▸ Document text:
######
Years after the financial crisis erupted in late 2008, record amounts of cash remain on the sidelines. It’s a symptom of investor paralysis: the reluctance of individuals to re-enter the market, even though it may be in their long-term best interest to do so. To cure it, financial advisors need to help clients overcome two psychological barriers: the fear of loss and the tendency to procrastinate. Invest More Tomorrow is a two-part strategy designed to do just that.
Overcoming loss aversion
By far the most important psychological factor in investor paralysis is loss aversion. When people see the value of their portfolio decline, their intuitive mind reacts negatively, and they experience psychological pain. And, says Richard Thaler of the University of Chicago, “people are even more averse to the prospect of future losses when they have experienced loss in the recent past, as most people did during the 2008 financial crisis.”* Under these circumstances, people become much more reluctant than usual to take risks.
How can this be overcome? By means of what we can call “fuzzy mental accounting.” If an investor were to put all their cash into the market in one single transaction, then that amount of money would become the reference point. Any movement of the market that increased or decreased the value of the investment would then be very easily calculated.
If, however, a client were to invest a specific proportion of his portfolio, say 25 percent, at regular intervals, such as every three months, then there is no readily obvious reference point. There is no single figure against which to measure performance. In which case, loss aversion is much less likely to kick in.
Suppose the investments made in the first entry into the market under this strategy were initially to lose value. The client is likely to say, “Oh, I only invested a small portion of my cash, and now I see an opportunity to buy cheap with my next purchase.” This investment strategy is well known, of course, as dollar cost averaging. But people have now seen that dollar cost averaging can’t protect against losses when the entire market collapses, as it recently did. While they were more willing to try it in the past they are afraid to do so now. They may, however, be willing to contemplate doing it in the future. Which brings us to procrastination, the second barrier to breaking through investor paralysis.
A financial advisor could ask his/her client if he/she is willing to commit to going into the market at some specific point in the future. Pre-commitment is important, because it is psychologically palatable, and is linked to the desired action actually taking place rather than just a vague promise. If the answer is yes, then the question becomes, “OK, when do you think market conditions will be favorable to take that initial step?” This puts the timing of the strategy in the hands of the client, rather than having it imposed. As a result, the client feels both in control and committed to the agreed-upon action. With a specific answer to that question, the Invest More Tomorrow strategy becomes an informal agreement between financial advisor and client.
Pre-commitment to begin investing at a specific point in the future is the key psychological element here, because it doesn’t trigger the intuitive mind’s aversion to doing what is right today. Procrastination is conquered, and the periodic investment program begins.
Pre-commitment engages the benefit of inertia: it is not a question of whether to buy at that point in time, but rather what to buy. The Invest More Tomorrow strategy is a relatively simple overlay on the existing investment plans financial advisors have worked out with their clients. Its purpose is to overcome investor paralysis so that those plans can go into effect rather than remaining stalled.
######
▸ Extracted records:
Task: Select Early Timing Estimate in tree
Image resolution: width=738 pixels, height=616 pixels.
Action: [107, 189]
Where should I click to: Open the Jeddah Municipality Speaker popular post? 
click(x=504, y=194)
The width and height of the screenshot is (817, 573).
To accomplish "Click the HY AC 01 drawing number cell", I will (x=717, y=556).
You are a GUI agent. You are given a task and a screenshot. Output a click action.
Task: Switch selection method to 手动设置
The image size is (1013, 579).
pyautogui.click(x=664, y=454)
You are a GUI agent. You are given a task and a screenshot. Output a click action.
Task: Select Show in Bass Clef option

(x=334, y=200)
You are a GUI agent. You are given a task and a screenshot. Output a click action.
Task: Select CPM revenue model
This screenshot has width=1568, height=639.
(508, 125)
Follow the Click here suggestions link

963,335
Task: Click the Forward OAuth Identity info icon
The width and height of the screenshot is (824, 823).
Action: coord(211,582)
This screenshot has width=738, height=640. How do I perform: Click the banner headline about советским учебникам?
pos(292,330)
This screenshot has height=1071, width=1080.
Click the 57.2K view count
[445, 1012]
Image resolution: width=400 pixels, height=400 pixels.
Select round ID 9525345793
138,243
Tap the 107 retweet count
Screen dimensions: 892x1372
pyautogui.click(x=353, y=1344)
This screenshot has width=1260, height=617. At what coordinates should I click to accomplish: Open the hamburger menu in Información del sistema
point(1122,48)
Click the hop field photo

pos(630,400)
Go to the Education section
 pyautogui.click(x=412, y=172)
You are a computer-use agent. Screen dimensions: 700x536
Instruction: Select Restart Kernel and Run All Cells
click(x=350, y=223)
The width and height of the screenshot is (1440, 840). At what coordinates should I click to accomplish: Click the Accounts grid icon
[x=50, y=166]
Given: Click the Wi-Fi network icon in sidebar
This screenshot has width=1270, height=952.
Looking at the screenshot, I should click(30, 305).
######
Please reproduce the investor paralysis text word for word, everything from "Years after the" down to "do just that.".

▸ Answer to this task:
Years after the financial crisis erupted in late 2008, record amounts of cash remain on the sidelines. It’s a symptom of investor paralysis: the reluctance of individuals to re-enter the market, even though it may be in their long-term best interest to do so. To cure it, financial advisors need to help clients overcome two psychological barriers: the fear of loss and the tendency to procrastinate. Invest More Tomorrow is a two-part strategy designed to do just that.